Reputation: 209
Let us say that I have 7 values: a, b, c, d, e, f and g
I would like to construct an m by n matrix in this way:
[ a b c d 0 0 0 0 . . . .
[ b e f g 0 0 0 0 . . . .
[ c f a b c d 0 0 . . . .
[ d g b e f g 0 0 . . . .
[ 0 0 c f a b c d 0 0 . .
[ 0 0 d g b e f g 0 0 . .
[ . . 0 0 c f a b c d . .
[ . . 0 0 d g b e f g . .
And so forth...
Therefore, the desired matrix is symmetrical. Values a and e alternate on the main diagonal; values b and f alternate on the 1st upper diagonal; values c and g alternate on the 2nd upper diagonal; values d and 0 alternate on the 3rd upper diagonal. I would like to be able to specify the matrix size with m by n parameters.

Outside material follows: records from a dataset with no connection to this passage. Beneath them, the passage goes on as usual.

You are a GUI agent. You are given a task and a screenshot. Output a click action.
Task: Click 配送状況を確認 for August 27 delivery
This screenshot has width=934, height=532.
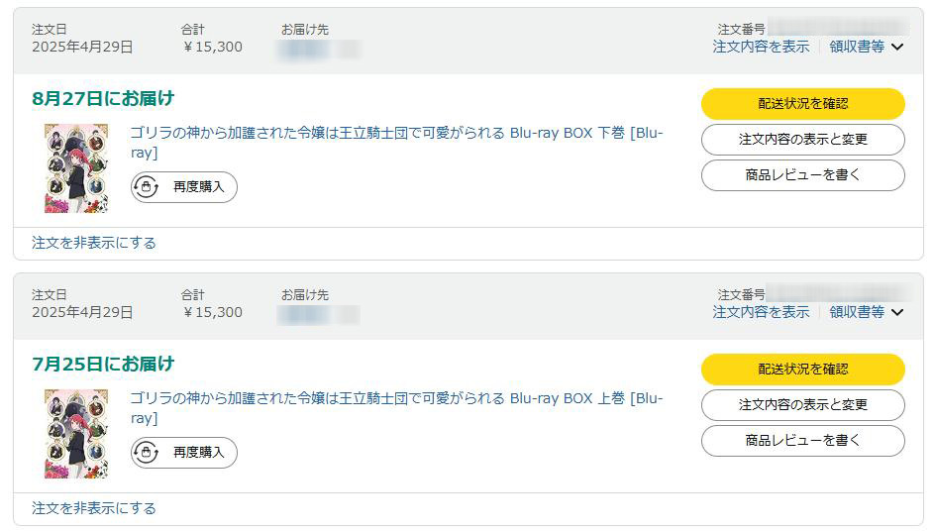pos(803,104)
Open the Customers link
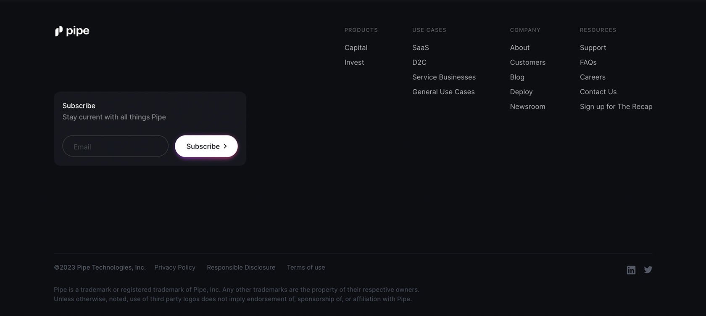The image size is (706, 316). point(528,62)

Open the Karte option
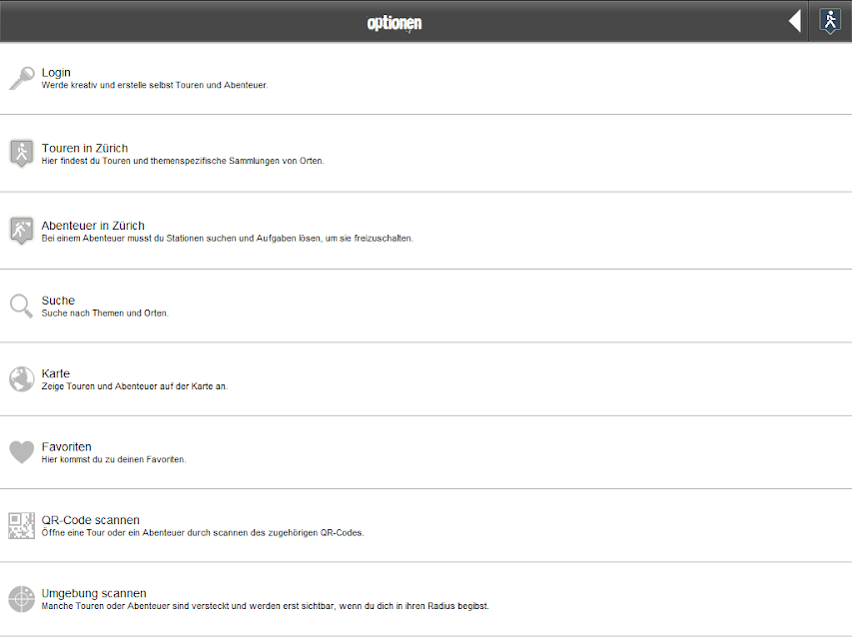click(426, 379)
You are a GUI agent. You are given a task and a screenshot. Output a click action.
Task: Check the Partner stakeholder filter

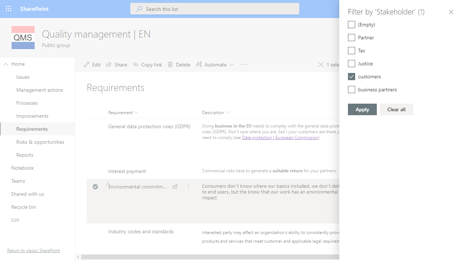pyautogui.click(x=351, y=37)
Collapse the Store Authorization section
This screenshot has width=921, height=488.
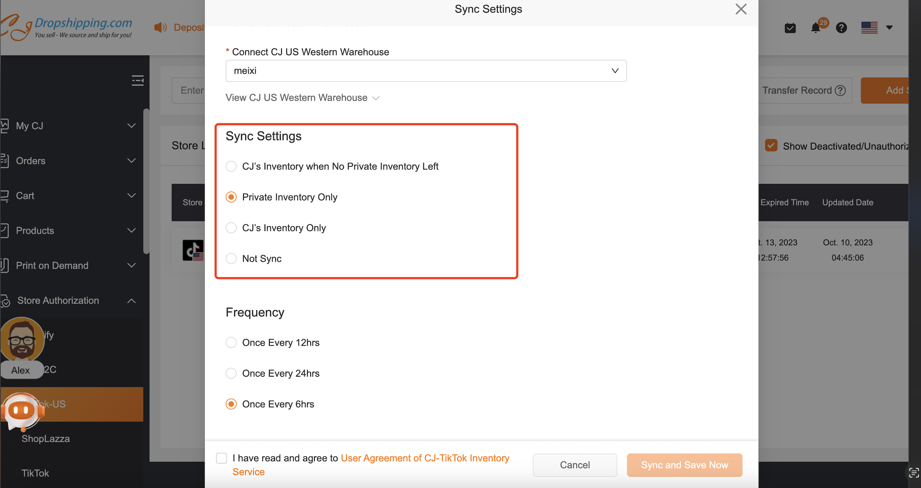(131, 300)
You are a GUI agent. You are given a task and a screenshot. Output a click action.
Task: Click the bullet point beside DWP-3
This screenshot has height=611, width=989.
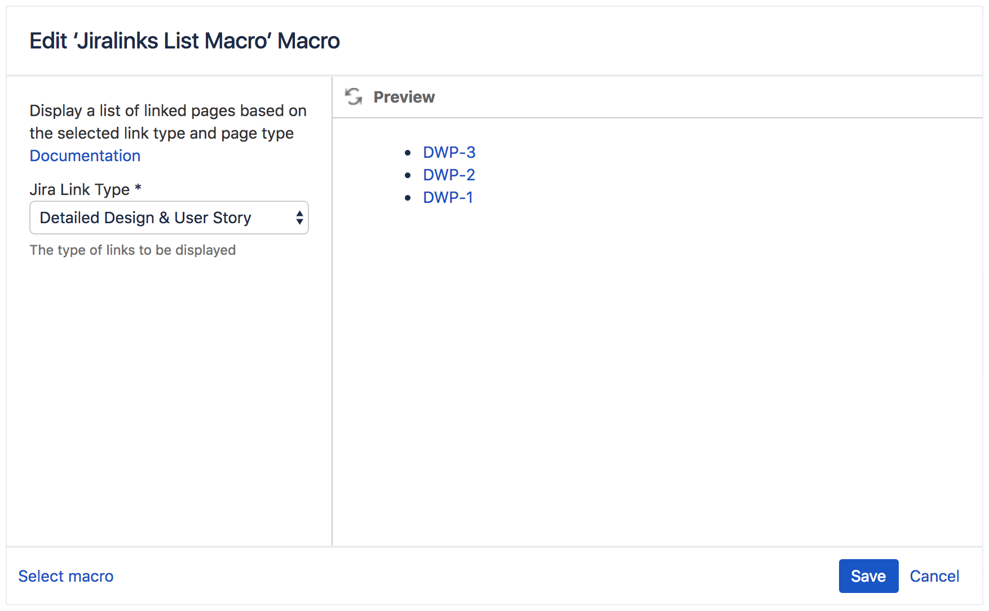pos(408,152)
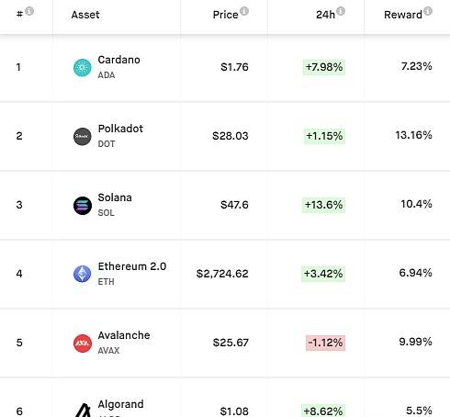Click the Avalanche AVAX coin icon

pos(83,344)
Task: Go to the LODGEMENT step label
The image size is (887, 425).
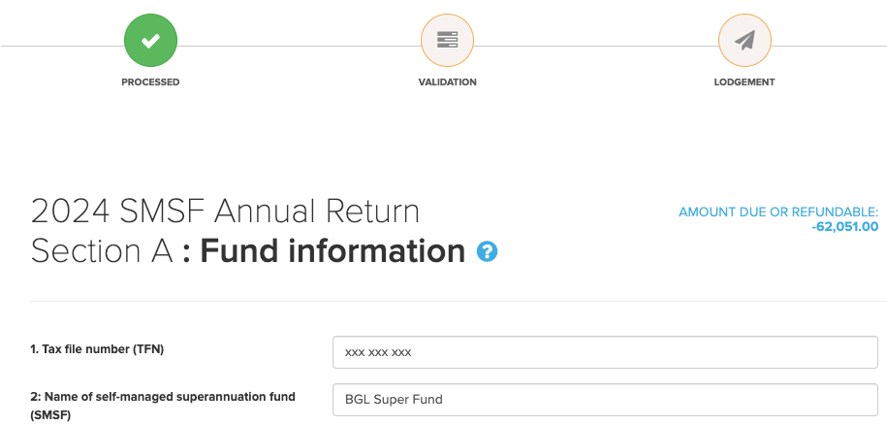Action: (744, 82)
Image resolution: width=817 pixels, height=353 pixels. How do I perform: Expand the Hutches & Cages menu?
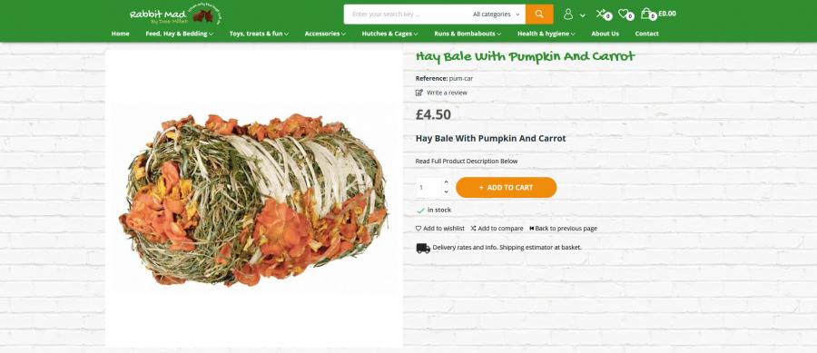389,34
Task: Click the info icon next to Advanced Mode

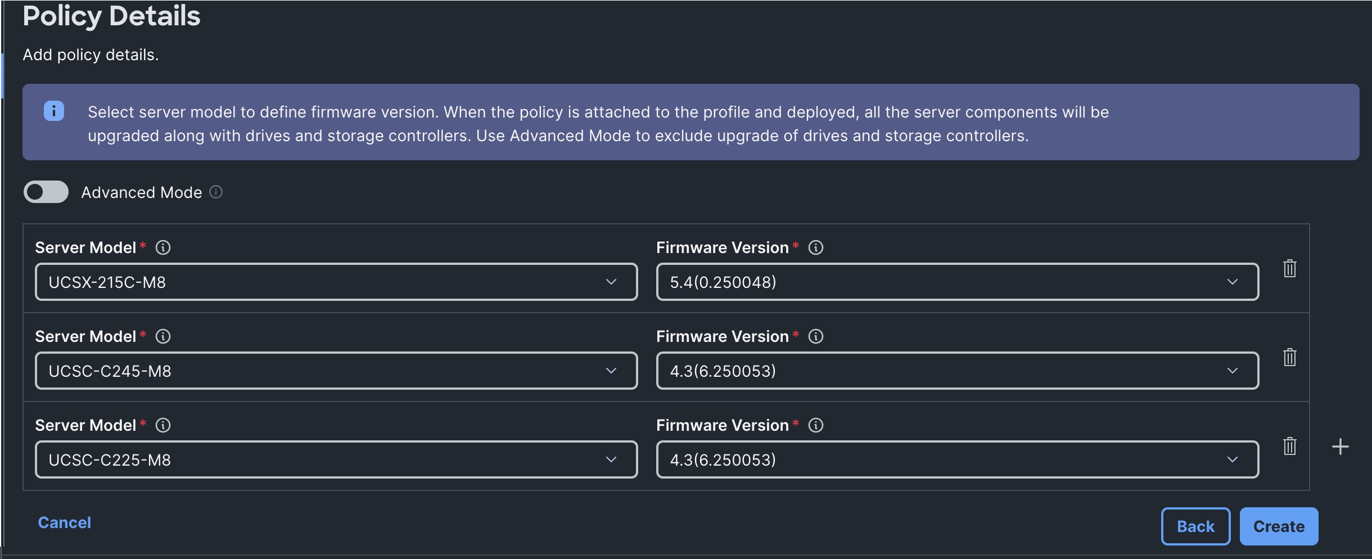Action: click(216, 192)
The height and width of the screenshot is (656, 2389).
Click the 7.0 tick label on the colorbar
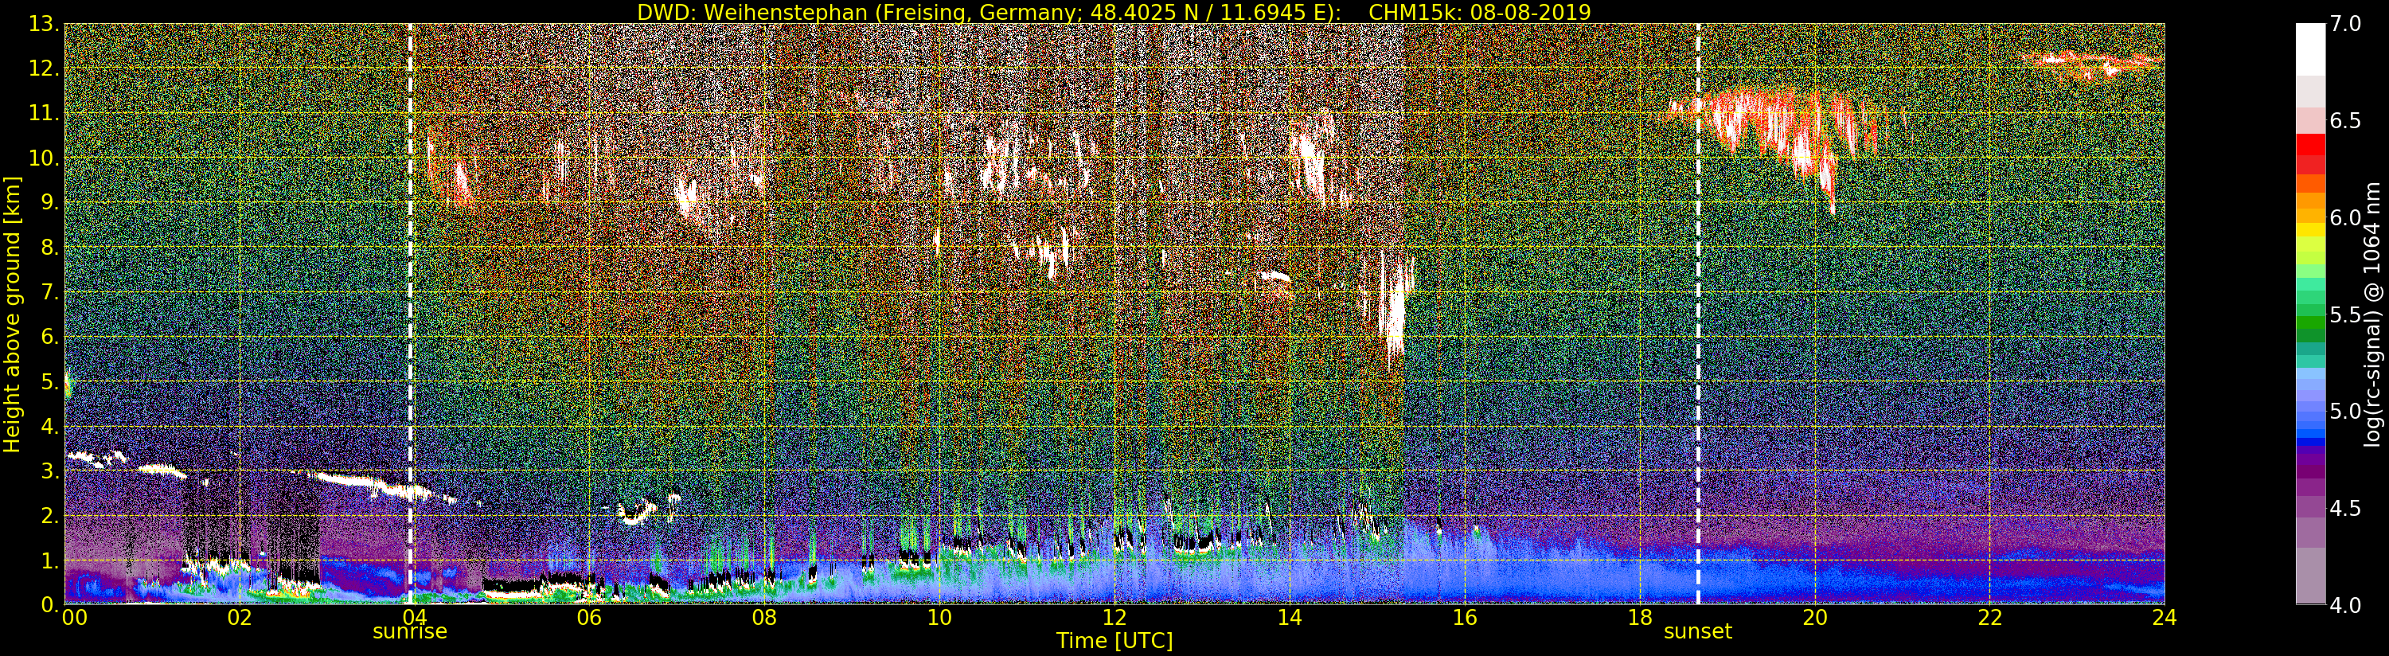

I used to do this easily with the SparseArray
and Band
functions in Mathematica, but I cannot find equivalent functions in Matlab. Would there be an efficient way to construct this kind of matrix in Matlab?
Upvotes: 2
Views: 743
Reputation: 766
You can use the spdiags function
Using numbers instead of letters (sparse does not support symbols) like this:
m = 10;
n = 10;
B = repmat([1:4;[5:7 0]],n/2,1);
B=[B(:,end:-1:2) B];
d=-3:3;
A = spdiags(B,d,m,n);
full(A)
which outputs:
1 6 3 0 0 0 0 0 0 0
2 5 2 7 4 0 0 0 0 0
3 6 1 6 3 0 0 0 0 0
4 7 2 5 2 7 4 0 0 0
0 0 3 6 1 6 3 0 0 0
0 0 4 7 2 5 2 7 4 0
0 0 0 0 3 6 1 6 3 0
...
Explanation:
The B matrix contains the values needed on the diagonals in its columns. It is first constructed using B = repmat([1:4;[5:7 0]],n/2,1);
which makes the first two rows repeat n/2 times. At that point it looks like:
1 2 3 4
5 6 7 0
1 2 3 4
5 6 7 0
1 2 3 4
5 6 7 0
1 2 3 4
...
Then it is mirrored to give it the diagonals that are in the lower diagonal part using B=[B(:,end:-1:2) B];
which makes it look like:
4 3 2 1 2 3 4
0 7 6 5 6 7 0
4 3 2 1 2 3 4
0 7 6 5 6 7 0
4 3 2 1 2 3 4
0 7 6 5 6 7 0
4 3 2 1 2 3 4
...
These are the diagonals passed to the spdiags
function.
The end
is a MATLAB keyword which refers to the last column or row. That indexing line says, in words: "Take all the rows of B, and the columns starting from the end, going back 1 step at a time until the second column, and place that submatrix before B." That is how the mirroring is accomplished.
Upvotes: 2
Reputation: 8401
You can use spdiags
to specify the upper diagonals in a sparse matrix and then add the transpose of the strictly upper triangular part for exact symmetry:
>> n = 6;
>> a = 1;b = 2;c = 3;d = 4;e = 5;f = 6;g = 7;
>> n = 6;
>> A = spdiags(repmat([[a;e] , [f;b] , [c;g] , [0;d]],n/2,1),0:3,n,n);
>> A = A + triu(A,1).';
>> issymmetric(A)
ans =
1
>> full(A)
ans =
1 2 3 4 0 0
2 5 6 7 0 0
3 6 1 2 3 4
4 7 2 5 6 7
0 0 3 6 1 2
0 0 4 7 2 5
You might notice I flipped b
/f
and 0
/d
to adjust for the filling behavior; there may be a better way to do this.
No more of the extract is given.